[ RadSafe ] LSC Method Assistance Needed - CO2

Tung, Enoch Enoch.Tung at PERKINELMER.COM
Fri Jan 8 09:54:56 CST 2010


Thanks Dale and Dan.  I think you two were able to accurately gauge what
my ambiguous question was asking.
My question via Barb/Radsafe probably wasn't as clear as it should have
been.

The elixir that we use comprise of scintillation fluid and other
constituents, which adds up to the chemicals I/Barb listed.

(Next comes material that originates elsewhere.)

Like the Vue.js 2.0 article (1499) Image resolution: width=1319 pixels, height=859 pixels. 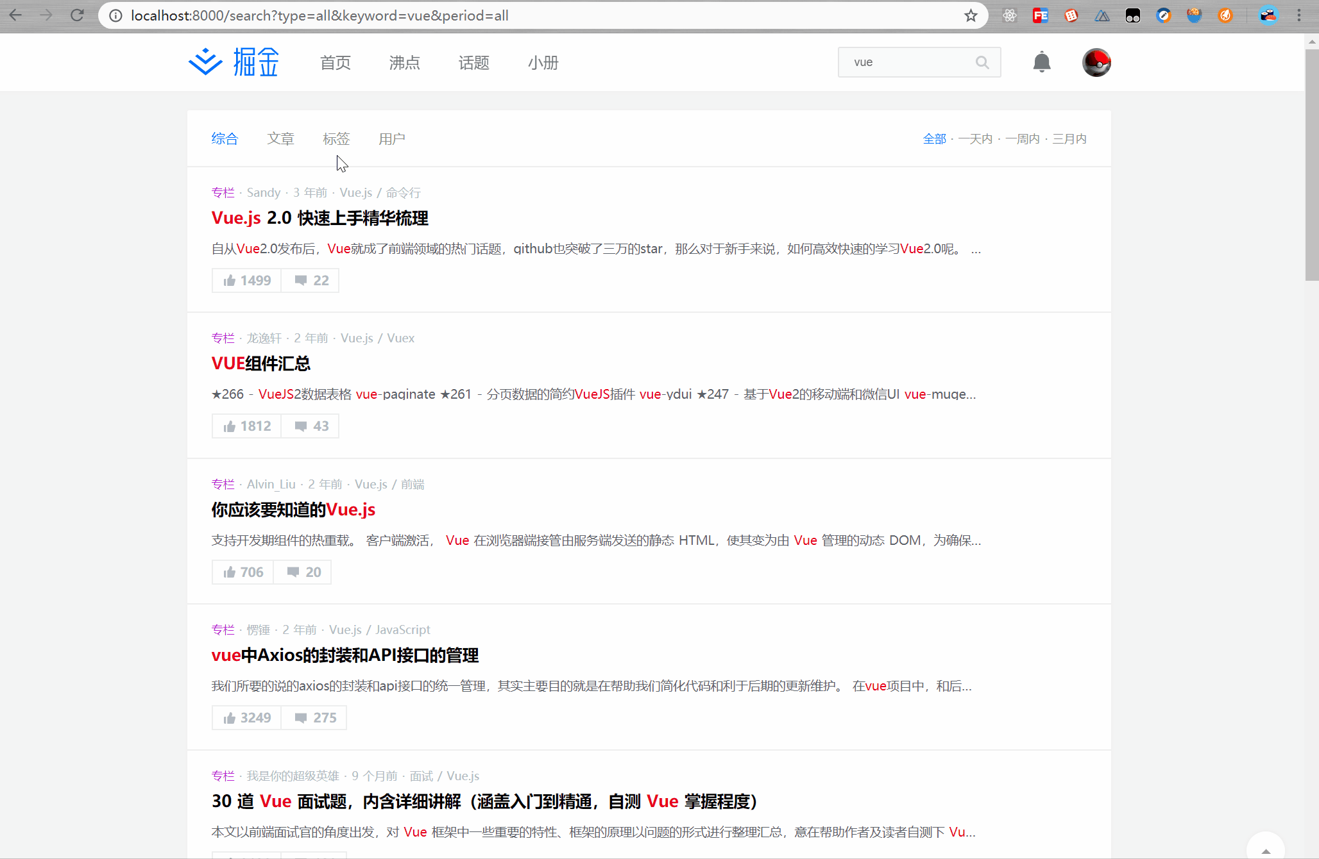pyautogui.click(x=247, y=281)
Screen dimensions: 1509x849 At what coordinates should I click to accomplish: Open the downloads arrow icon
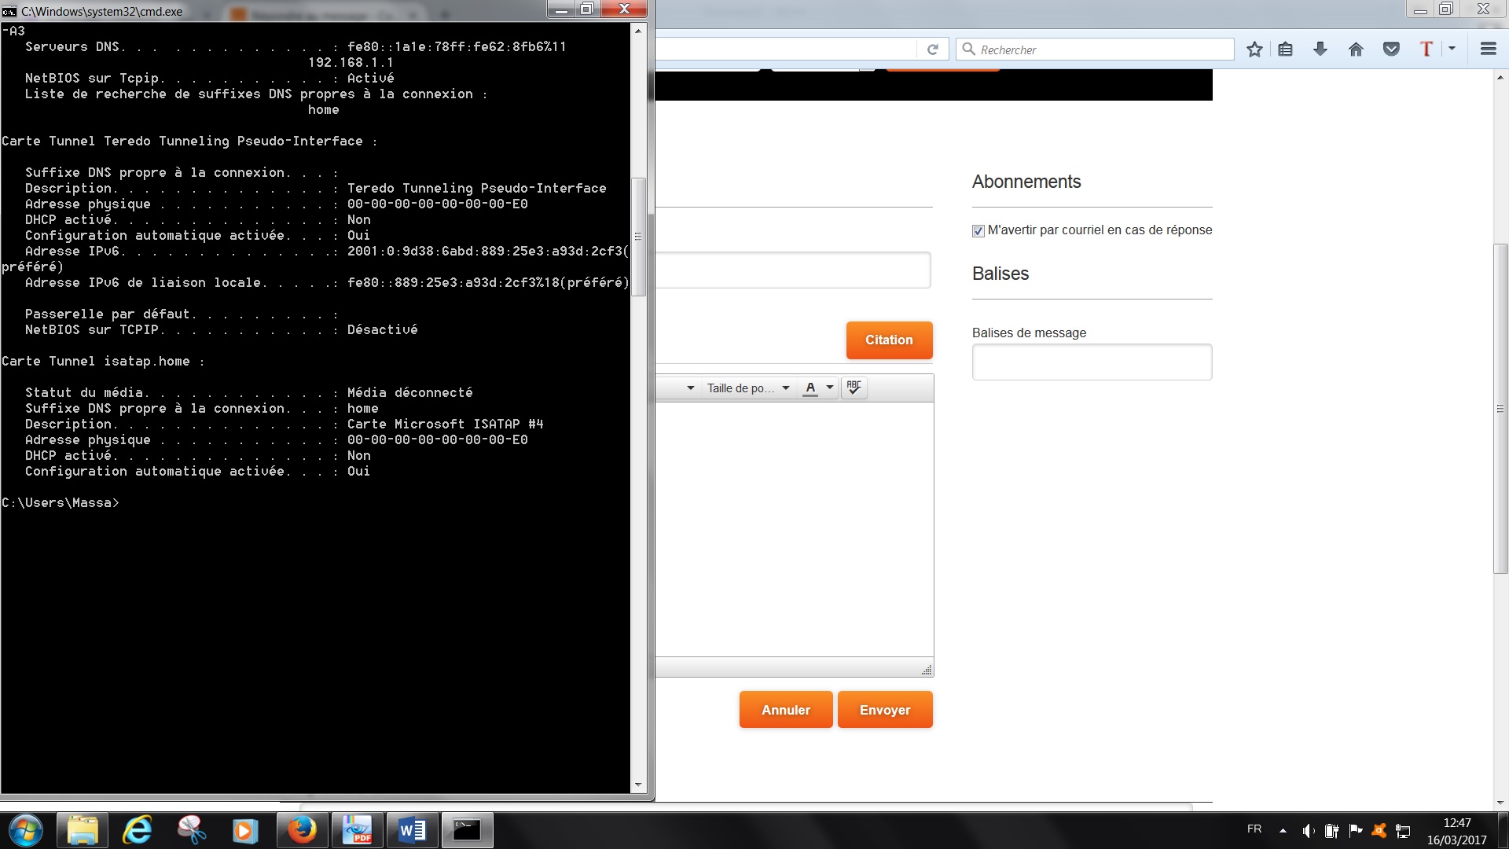pos(1320,50)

I should have asked how other people capture CO2, and then what they
used to count the samples.

Considerations for it would include efficiency of the CO2 capture, and
type of scintillation fluid/chemicals used to minimize any collateral
effects (quench, chemiluminesce, etc) that the trapped CO2 solution
would have on the counting.

How efficient is 2NaOH + CO2 = > Na2CO3 reaction?  A chemist told me it
would be pretty efficient (assuming adequate flow rate/surface to area
ratio). Does the reaction occur immediately on contact between the
molecules?

Thanks,
Enoch Tung

-----Original Message-----
From: radsafe-bounces at radlab.nl [mailto:radsafe-bounces at radlab.nl] On
Behalf Of Dan W McCarn
Sent: Friday, January 08, 2010 12:11 AM
To: 'Dale Boyce'; radsafe at radlab.nl; blreider at aol.com
Subject: RE: [ RadSafe ] LSC Method Assistance Needed - CO2

Dear Dale:

I was about to step into this discussions with exactly the points that
you
raised regarding the mineralization of CO2 to carbonate in a high pH
environment.  I'm glad that you explained the reason for maintaining a
high
pH environment in order to prevent loss of CO2.  This saves me from
running
my mineral-equilibria codes to demonstrate the reason!

Dan ii

--
Dan W McCarn, Geologist
2867 A Fuego Sagrado
Santa Fe, NM 87505
+1-505-310-3922 (Mobile - New Mexico)
HotGreenChile at gmail.com (Private email)
-----Original Message-----
From: radsafe-bounces at radlab.nl [mailto:radsafe-bounces at radlab.nl] On
Behalf
Of Dale Boyce
Sent: Thursday, January 07, 2010 21:16
To: radsafe at radlab.nl; blreider at aol.com
Subject: Re: [ RadSafe ] LSC Method Assistance Needed - CO2


One comment that I haven't seen addressed. The NaOH in the original
cocktail

will capture CO2 as carbonate. Solutions with pH on the basic side tend
to 
cause many, if not all cocktails to chemoluminesce.

If I were starting from scratch, I would look for cocktails with a high 
aqueous capacity, as you may need to wait awhile before counting (keep
the 
samples in the dark as well). Setting a lower level discriminator above
the 
chemoluminescence will help assuming you have control over this.

In developing the procedure, I would recommend counting individual
samples 
as a function of time. Prepare any standards from a C-14 carbonate
solution.

You don't want to calibrate with an organic C-14 standard, as the
organic 
will follow the organic phase during organic aqueous phase separation,
while

your C-14 of interest in your sample will follow the aqueous phase.

Do not acidify either your samples or standards at any point. You will
lose 
CO2, and not be able to rely on your results.

Make quench standards specific to your sample and cocktail formulation. 
Maybe a little overkill, but you are developing a new procedure for a 
technique that is on the edge of "normal" lsc usage. Also, look in the 
literature for C-14 carbon dating using LSC. It has been used, and there

should be some papers out there. Typically these were also CO2 samples.

Have fun, and possibly get a paper out of the effort!